Brett Cope: John, really quick, it’s Brett. Let me — I just realized I missed the back part of your question, capacity. We are looking at an additional expansion in ’24. So, we did the one in ’23, we’re looking at a production capacity at one of our facilities in ’24, and we’ll report on that in Q2.

Michael Metcalf: And John, to address your question, this is kind of the rule of thumb for us. We typically earmark about 15 or so percent of revenues to working capital. This new facility that we just entered into that I spoke about in the prepared comments that requires us to hold $60 million of liquidity at any point in time. So, you kind of do that math and you get a number in the range of $200 million.

Operator: The next question comes from John Franzreb with Sidoti & Company.
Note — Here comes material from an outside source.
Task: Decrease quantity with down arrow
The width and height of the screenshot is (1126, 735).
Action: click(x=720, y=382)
Please go ahead.

John Franzreb: Yes. I guess just a little bit about the tax rate on a go-forward basis. What kind of tax rate should be building into our models for fiscal 2024?
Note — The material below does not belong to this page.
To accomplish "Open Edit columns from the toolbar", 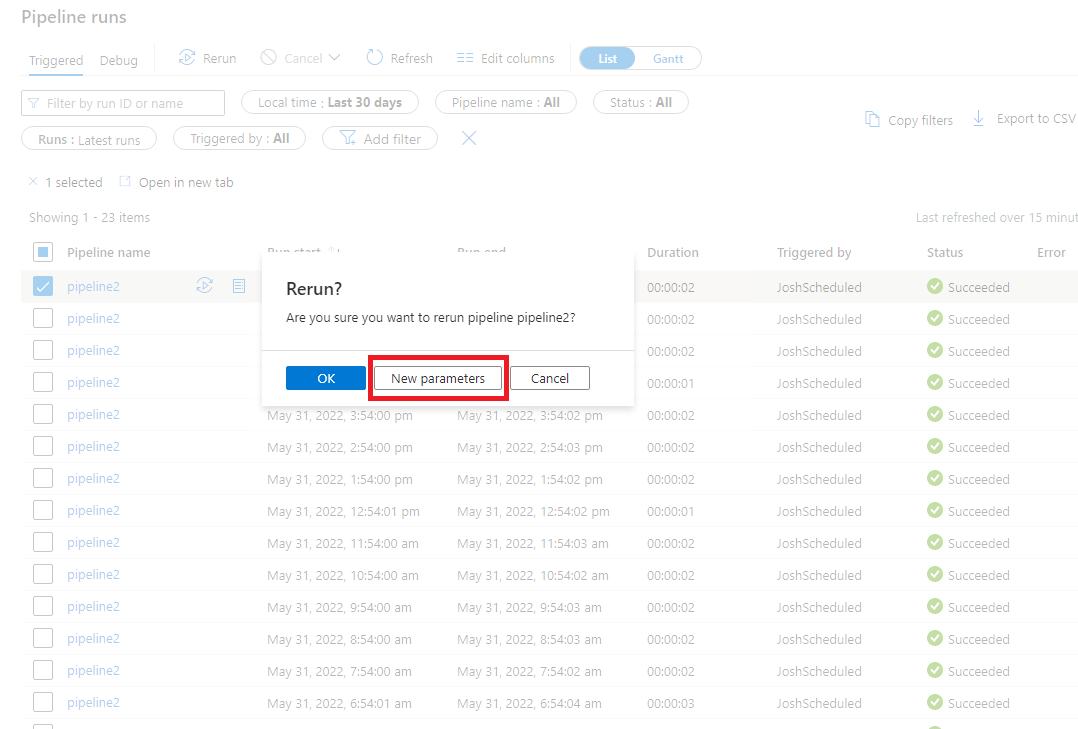I will pyautogui.click(x=505, y=58).
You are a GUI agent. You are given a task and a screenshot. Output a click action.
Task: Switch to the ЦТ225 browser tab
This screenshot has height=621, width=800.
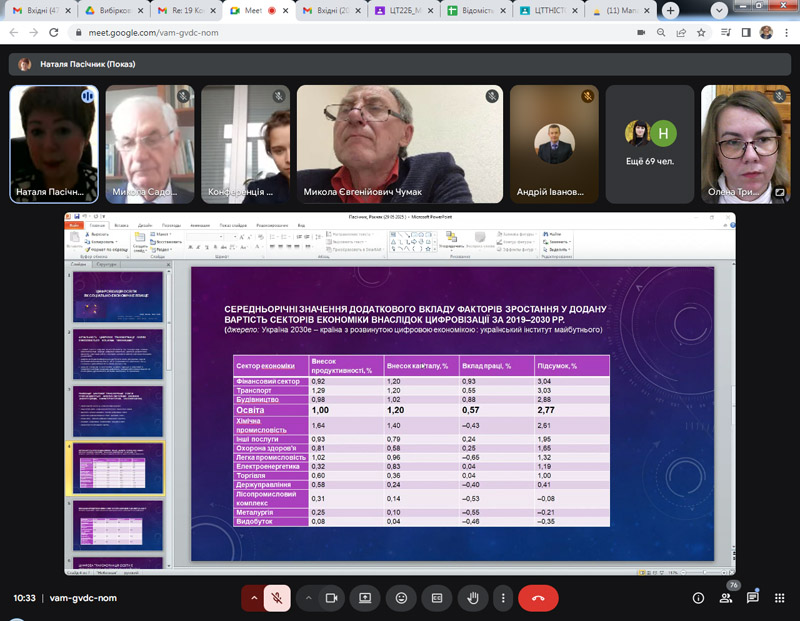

Michael Metcalf: Yes. We’re building in an ETR of 24% on a global basis, John.

John Franzreb: Okay. And what’s the CapEx budget? What was the final CapEx budget for 2023 and you expect to win in 2024?

Michael Metcalf: We spent $7.8 million in 2023. A large portion of that, as I mentioned, was the offshore capacity expansion. In 2024, as Brett mentioned, we are considering some other capacity initiatives that could move the number as we navigate through the early part of ’24.
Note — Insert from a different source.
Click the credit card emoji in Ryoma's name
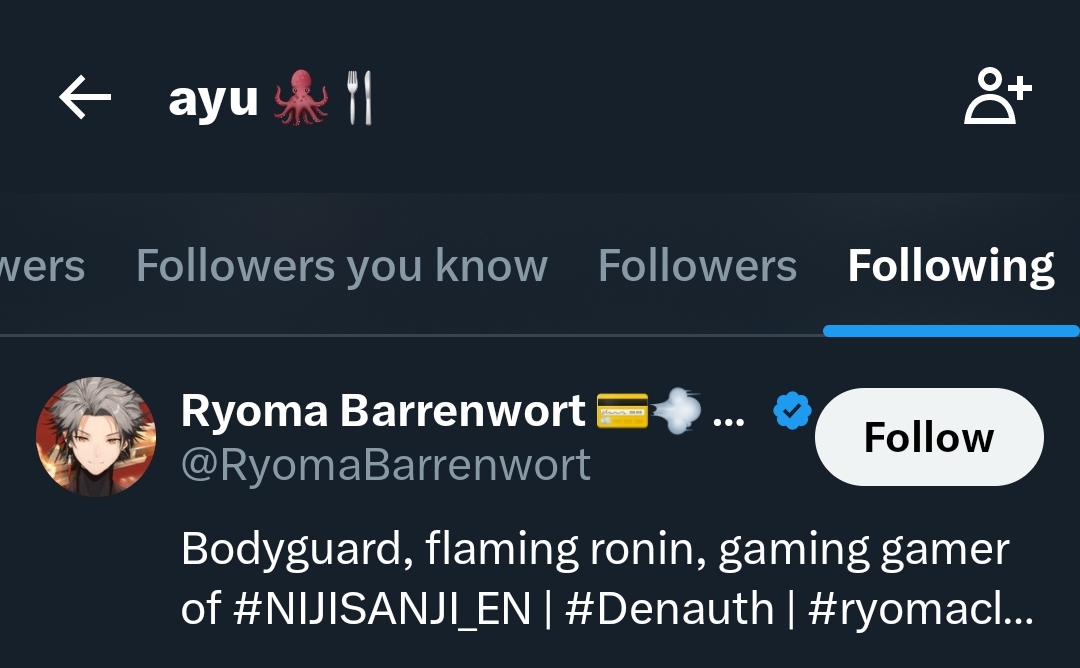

John Franzreb: What should be the baseline number then excluding the expansion maybe?

Michael Metcalf: Typically, I would say probably $4 million to $5 million would be our typical spend per annum. But then you have some of these other anomalies that you have to put on top of that.

John Franzreb: Okay. And I guess maybe just 1 more question about the cadence of revenue recognition in 2024. You typically have a fair amount of the book business flow through, but — we talked about the seasonality in the first quarter and the seasonality of the fourth quarter. Did Q2 and Q3 look similar? Or is there an improving profile as the year progresses?

Michael Metcalf: Yes. I think if you looked at the kind of the trajectory of past fiscal years, I don’t think we would see a different trajectory. First quarter will be softer than the other three, and then it will ramp up 2Q, 3Q and then 4Q is typically the strongest quarter of the year.

Brett Cope: Yes. And then we talked about that I want to call — you asked a question about spikes, John. I don’t it’s pretty level laid out the way we kind of entered kind of finished up ’23 and kind of the planning pretty steady as it goes, just following the trends. So…

John Franzreb: And I guess one last question, if I may. Are you still seeing a fair amount of small book and turn jobs flow through the P&L? Or is this all project-based work? And does that impact the margin profile at all one way or the other?

Brett Cope: We absolutely remind all of our operating units to take care of all our customers. Those small jobs and whether they are a service-led quick turns because there was an event at a facility that needs quick attention on the service side or a gear-only job one or two sections. Absolutely, we don’t lose sight of those at all. And we’re constantly reminding everybody to not just chase the big ones.

Operator: This concludes our question-and-answer session. I would like to turn the conference over to Brett Cope for any closing remarks.

Brett Cope: Thank you, Dave. As you’ve heard from both Mike and me this morning, we are very pleased with our fiscal 2023 and the fantastic financial performance that the Powell team delivered. I’m extremely proud and appreciative of every one of our employees and how they are meeting the challenge the market has presented to our company. Based upon the markets that we serve, we continue to believe that fiscal 2024 will be another strong year for Powell. With that, thank you for your participation on today’s call. We appreciate your continued interest in Powell and look forward to speaking with you next quarter.

Operator: The conference has now concluded. Thank you for attending today’s presentation. You may now disconnect.